Characterizing root-water-uptake of wheat under elevated CO2 concentration

Delineating root-water-uptake (RWU) under conditions with augmented CO2 concentrations is very important for scheduling irrigation to contend with climate change. Responses of plant growth to elevated CO2 concentration (e[CO2]) have been widely reported, while the effects of e[CO2] on RWU has hardly been studied. A hydroponic experiment of wheat (Triticum aestivum L.) with five NO3−-N concentrations (Exp. 1) was conducted to investigate and quantify the effects of e[CO2] on RWU activity.

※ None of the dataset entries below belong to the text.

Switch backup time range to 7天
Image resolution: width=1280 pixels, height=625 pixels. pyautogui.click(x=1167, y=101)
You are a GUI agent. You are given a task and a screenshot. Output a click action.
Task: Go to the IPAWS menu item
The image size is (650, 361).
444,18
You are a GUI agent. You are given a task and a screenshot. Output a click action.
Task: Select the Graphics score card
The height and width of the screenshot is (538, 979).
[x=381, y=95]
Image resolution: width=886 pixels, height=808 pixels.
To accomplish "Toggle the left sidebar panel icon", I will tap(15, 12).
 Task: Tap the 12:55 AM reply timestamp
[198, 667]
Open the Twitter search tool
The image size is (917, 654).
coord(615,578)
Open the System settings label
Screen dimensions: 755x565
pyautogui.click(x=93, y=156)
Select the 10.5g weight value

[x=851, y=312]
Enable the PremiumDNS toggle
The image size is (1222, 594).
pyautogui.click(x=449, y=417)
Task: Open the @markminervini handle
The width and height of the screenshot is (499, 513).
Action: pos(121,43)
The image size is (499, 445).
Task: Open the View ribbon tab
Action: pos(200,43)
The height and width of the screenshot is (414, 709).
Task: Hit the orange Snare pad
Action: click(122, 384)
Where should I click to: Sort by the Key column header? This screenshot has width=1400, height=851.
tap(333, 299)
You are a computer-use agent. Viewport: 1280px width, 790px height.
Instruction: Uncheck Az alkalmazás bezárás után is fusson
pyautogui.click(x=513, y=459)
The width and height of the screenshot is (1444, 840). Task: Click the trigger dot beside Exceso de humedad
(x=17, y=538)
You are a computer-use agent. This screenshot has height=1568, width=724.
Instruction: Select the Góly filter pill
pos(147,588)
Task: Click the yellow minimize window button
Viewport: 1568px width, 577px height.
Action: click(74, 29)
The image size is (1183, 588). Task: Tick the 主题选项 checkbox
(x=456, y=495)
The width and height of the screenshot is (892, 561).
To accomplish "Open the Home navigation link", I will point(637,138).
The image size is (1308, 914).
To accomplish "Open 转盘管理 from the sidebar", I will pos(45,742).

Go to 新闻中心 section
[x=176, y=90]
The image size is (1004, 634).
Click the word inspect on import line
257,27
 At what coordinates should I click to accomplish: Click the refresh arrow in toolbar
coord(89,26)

Another experiment growing wheat in soil columns with four combinations of water and N supply levels (Exp. 2) was conducted to validate the results obtained in Exp. 1, establishing a macroscopic RWU model to simulate soil water dynamics under e[CO2]. Although CO2 acclimation was observed in both experiments, plant canopy and root growth were generally stimulated under e[CO2], while transpiration consumption was not synchronously enhanced due to decreased stomatal conductance, indicating an increase in water use efficiency while a decrease in RWU activity. Potential transpiration was found more linearly related to root nitrogen mass (RNM) than root length under various CO2 concentrations, regardless of wheat growth stage, water and N supply level. Consequently, RNM density was used to drive the RWU model. The results from Exp. 1 indicated that the effects of e[CO2] on water uptake coefficient per RNM could be quantified by a recently proposed nonlinear stomatal conductance response model (R2 = 0.84, RMSE = 0.55 cm3 mg−1 d−1). The RWU model reliably simulated the dynamics of soil water transport and wheat transpiration under e[CO2] in Exp. 2 with the RMSE and relative errors mostly less than 0.03 cm3 cm−3 and 10 %, respectively. Practical application of the established RWU model for any other specific conditions is expected to benefit from optimization of parameters following choice of most appropriate stomatal conductance response model.